* [Задания]
(A) К кому, согласно отрывку об интервью с Георгием Товстоноговым, он относился хорошо, несмотря на нелюбовь к журналистам и критикам?
(B) Напишите продолжение интервью с Георгием Товстоноговым, начиная сразу после последней реплики.

Как известно, Георгий Александрович не слишком жаловал журналистов и критиков. Контакты с ним были уделом горстки допущенных. Но из этого незыблемого правила было одно небольшое исключение: Георгий Александрович хорошо относился к редакторам и корреспондентам ленинградского радио.
Готовя передачу о легендарном завлите Товстоногова Дине Морисовне Шварц, я напросилась на встречу с ним. В кабинете Георгия Александровича завязался наш последний разговор, который я записала на пленку, и чудом эта пленка уцелела.
Зоя Кравчук | Георгий Александрович, а вы знаете, что актеры зовут вас Гогой?
Георгий Товстоногов | Плохим я был бы главным режиссером, если бы не знал. Гогой меня зовут с детства, я уже привык и смирился.
Кравчук | Актеры обожают вас показывать - акцент и манеру говорить. Не обижаетесь на дружеские шаржи?
Товстоногов | Обижался бы, если бы не делали шаржи! Но к сожалению, я редко бываю на таких актерских посиделках, только разве что дома на кухне, в компании Натэлы и Жени (сестры и ее мужа - великого русского актера Евгения Лебедева. - Прим. автора). Здесь уж Женя мне покоя не дает - столько юмора, сколько у него, я вообще не видел ни у кого... Мы же в жизни порой такие мрачные, улыбнуться с трудом можно, но вбегает в кухню Женя и рассказывает какую-нибудь новую историю. И все - хохочем над глупостью какой-то...
Кравчук | Что же это за истории с Евгением Алексеевичем, если не секрет?

* [Исходные материалы]

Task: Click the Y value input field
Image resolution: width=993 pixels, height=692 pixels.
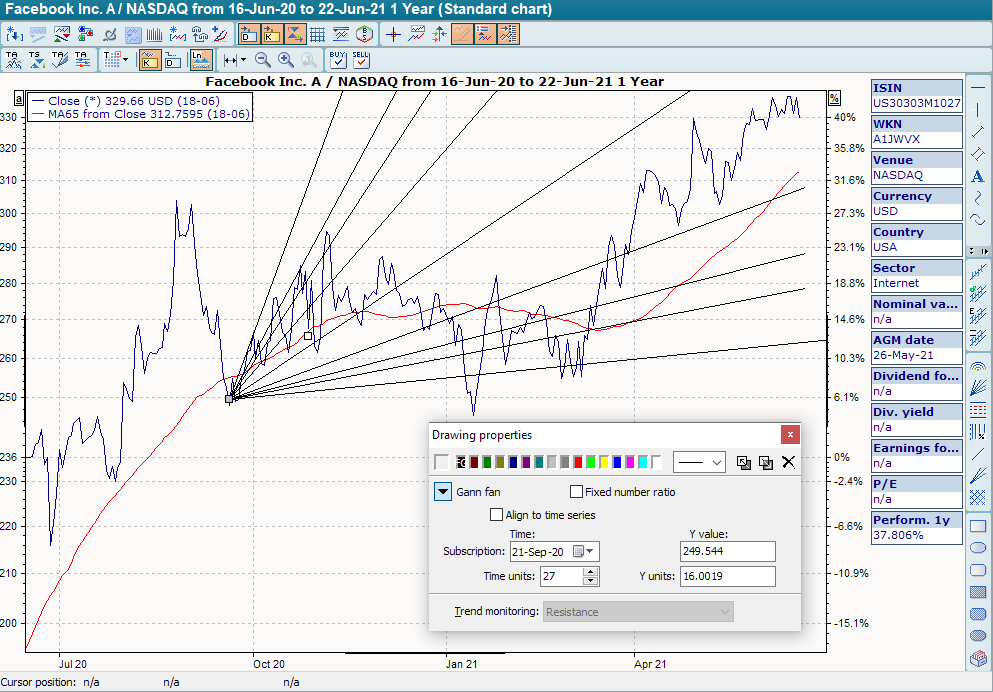Action: (726, 552)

* [Ответы по заданиям]
(A) К редакторам и корреспондентам ленинградского радио.

(B)
Товстоногов | Однажды он вместе с другими артистами поехал на шефский концерт в ПТУ. Выходит артист Лебедев на сцену - в зале сидит человек пятьдесят угрюмых пэтэушников. Что же, думает, им такое показать, рассказать? Классику? Нет, не пойдет. Байки? Как-то несерьезно. Дай, говорит, расскажу, как я работаю над образом, как артист перевоплощается. "Вот стою я перед вами, обычный человек, и вдруг, - поворачивается, - и я уже какая-нибудь кикимора болотная. И, - рассказывает Женя, - заблажил я, показывая свою знаменитую кикимору. В зале какая-то тишина странная. На первом ряду сидит парень в телогрейке, в сапогах. И говорит: "Ты чего, отец, офонарел, что ли?". Ну, конечно, слово он другое сказал. Актеры за кулисами так грохнули, что Женя, бедный, испугался. Ну вот, придет он домой с такой байкой, только что с ним приключившейся, - разве не рассмеешься?
Кравчук | Я представляю, сколько юмора было во время работы над "Ханумой".
Товстоногов | Вот там, действительно, за весь репертуар мы отсмеялись. Я поначалу как-то опасался, чтобы это не превратилось в пошлый анекдот про Гиви, но, слава богу, сам материал не давал скатиться в пошлость. Даже не думал, что у наших русских актеров такое тонкое представление о кавказском юморе. Сначала не хотелось делать грузинский акцент - пьеса Цагарели в оригинале написана на грузинском, а играть надо по-русски. Но на репетициях и Сева Кузнецов, Вадим Медведев, и Стржельчик, и обе свахи, Ковель и Макарова, такой акцент делали - грузины на гастролях в Тбилиси удивлялись.
Кравчук | Скучаете по Тбилиси? По Авлабару?
Товстоногов | Хотелось бы поскучать, но не хватает времени и какого-то сильного мотива скучать, все-таки почти вся жизнь в Ленинграде прошла. У Натэлы более сильный акцент, у меня почти нет. Тбилиси - это как далекая сказка из прошлого. Да и постоянно родственники приезжают, друзья детства, юности.
Кравчук | Тетя Нина из Тбилиси...
Товстоногов | Да, да... (усмехается). Жизнь в Тбилиси так изменилась, что, наверное, сейчас уже мало что осталось. Мацони, и то, говорят, настоящего не найти. А старый Авлабар и Пиросмани - это такие растиражированные туристские картинки, которые не имеют ничего общего с настоящими грузинскими шедеврами.
Кравчук | Зато теперь у нас свобода!
Товстоногов | Свободы у нас еще нет и не уверен, что будет! Но, впрочем, я о политике не хочу говорить, у нас есть, кому о ней говорить. Моя политика - чтобы в театре творец мог ставить то, что он хочет, а не то, что хотят политики. А свобода в театре - это конец всякому творчеству!
Кравчук | Вы, по-моему, сами это формулировали - "добровольная диктатура"?
Товстоногов | Да! Диктатура цели, таланта, вкуса, стиля, а не подчинения безгласного. Пока у "диктатора" есть путь, по которому он ведет театр, пока у него есть творческие идеи, театр будет жить... народ будет жить... страна будет...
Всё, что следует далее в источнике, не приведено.